Güncelleme Tarihi:
SPD’nin üç günlük kurultayında konuşan Başbakan Olaf Scholz, Federal Anayasa Mahkemesi’nin kararı üzerine 2024 yılı bütçesinde yapacakları değişikliklere rağmen, sosyal devleti koruyacaklarını söyledi. Son aylarda yapılan anketlere göre SPD’nin oy oranının yüzde 14-17’lerde çıktığını hatırlatan Scholz, “2019’daki kurultay öncesinde de aynı oranlar çıkıyordu. Ancak 2021 seçimlerinden en güçlü parti olarak çıktık. Sergileyeceğimiz dayanışma sayesinde bu sıkıntılı dönemi atlatacağız” dedi. Konuşmasında Rusya-Ukrayna savaşına ve Orta Doğu’da yaşanan son gelişmelere de değinen Scholz, şunları söyledi:
‘İKİ DEVLETLİ ÇÖZÜMDEN YANAYIZ’
“Bir atom gücünün başlattığı savaş her şeyi altüst etti. Avrupa’nın güvenliğini de altüst etti. Avrupa’da sınırlar şiddetle değiştirilemez. Vladimir Putin’in emperyalist hedeflerle başlattığı bu savaşı kazanamaması için Ukrayna’nın yanındayız. Her türlü mali ve silah desteğini sonuna kadar sürdüreceğiz. Almanya İsrail’i desteklemektedir ve desteğini sürdürecektir. Biz bölgede barışçı bir yaşamdan yanayız. Bu nedenle de iki devletli çözümden yanayız. Biz İsraillilerin de Filistinlilerin de barış içinde yaşamalarını istiyoruz. Ülkemizde düzenlenen gösterilerde İsrail bayraklarının yakılmasını ve Yahudi düşmanı sloganlar atılmasını kınıyorum. Biz, ülkemizde Yahudi düşmanlığına da Müslüman düşmanlığına da göz yummayacağız.”
‘BU İMKÂNI VERMELİYİZ’
Yıllar önce ‘Misafir işçi’ olarak Almanya’ya gelen göçmen kökenli insanların bu ülkenin kalkınmasına ve refah düzeyinin artmasına çok önemli katkılarda bulunduğunun altını çizen Scholz, konuşmasına şöyle devam etti: “Yeni nesiller de bu katkıyı sürdürüyor. Bu nedenle hükümetimiz Alman Vatandaşlık Yasası’nda reforma giderek kolay Alman vatandaşı olma yolunu açtı. ‘Ben Almanya’ya ait olmak istiyorum. Ben Almanca öğrenmek istiyorum. Ben Alman vatandaşı olmak istiyorum’ diyenlere bu imkânı vermeliyiz.” Hükümetin bireysel iltica hakkını devre dışı bırakma gibi bir niyeti olmadığını belirten Şansölye Scholz, ancak toplumsal barışın korunması için düzensiz göçe karşı bazı önlemlerin kaçınılmaz olduğunu söyledi. Almanya’nın nitelikli iş gücüne ihtiyacı olduğunu vurgulayan Scholz, buna karşı çıkan çevreleri de eleştirdi.
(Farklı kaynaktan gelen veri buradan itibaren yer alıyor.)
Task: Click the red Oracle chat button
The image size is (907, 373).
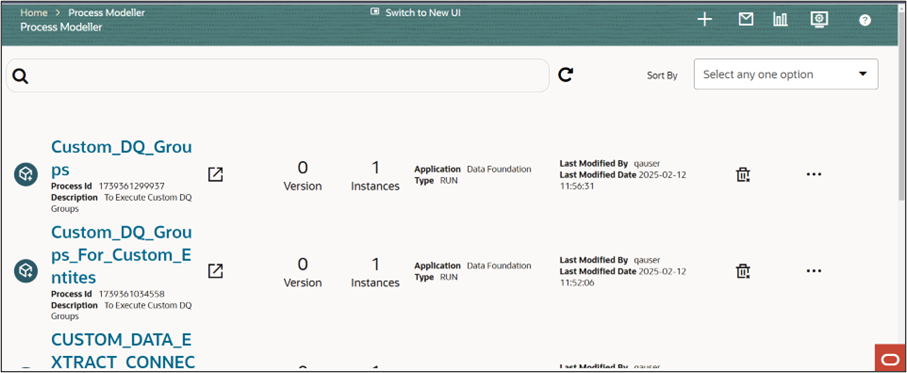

‘DEMOKRASİMİZİ KORUMALIYIZ’
Scholz, sadece Almanya’da değil birçok Avrupa ülkesinde ve ABD’de sağ popülistler ile aşırı sağcıların güçlenmesinin demokrasi için bir tehlike ve tehdit oluşturduğuna da dikkati çekti. “İskandinavya ülkelerinde, Hollanda’da, Belçika’da, İtalya’da, Avusturya’da, İngiltere’de aşırı sağcılar güçlenmektedir. ABD’de popülist Donald Trump da öyle. Bu tehlikeli bir gelişmedir. Tüm demokratlar demokrasimizi korumak için harekete geçmeli ve dayanışma sergilemeli” dedi.
‘EĞİTİM PAKTI’ ATAĞI
SPD üç günlük kurultayında, eğitimde başarının artırılması için federal, eyaletler ve yerel düzeyde iş birliğinin geliştirilmesi de gündeme getirildi. Kurultayının son gününde, partinin Merkez Karar Yürütme Kurulu (MKYK) tarafından ‘Herkes için eğitim’ başlığı altında sunulan önerge de tartışıldı. Eş Başkan Saskia Esken başta olmak üzere diğer konuşmacılar da kısa bir süre önce açıklanan PISA araştırmasına dikkati çekerek, Almanya’da eğitim sisteminde köklü bir reformun kaçınılmaz olduğunu vurguladılar. Tüm konuşmacılar, eğitimin yuvalarda ve okullarda değil, ailede başladığının altını çizerken, anne babalara, velilere daha duyarlı davranma çağrısında bulundular. Almanya’nın geleceğini eğitimin şekillendireceğini ve belirleyeceğini özellikle vurgulanırken, eğitim sisteminde reformda, Almanya’nın bir göç ülkesi olduğunun göz önünde bulundurulması istendi. SPD’nin önergesinde federal hükümet ile eyalet hükümetleri ve yerel yönetimler arasında iş birliğinin pekiştirilmesi ve ‘Almanya Eğitim Paktı’nın hayata geçirilmesi yer aldı. Dijitalleştirmenin hızlandırılması ve ailelerin sosyal konumlarına, kökenlerine bakılmaksızın ‘şans eşitliği sağlanmasının ön plana çıkarılmasına’ yer verilen önerge, delegelerin tam desteğiyle kabul edildi.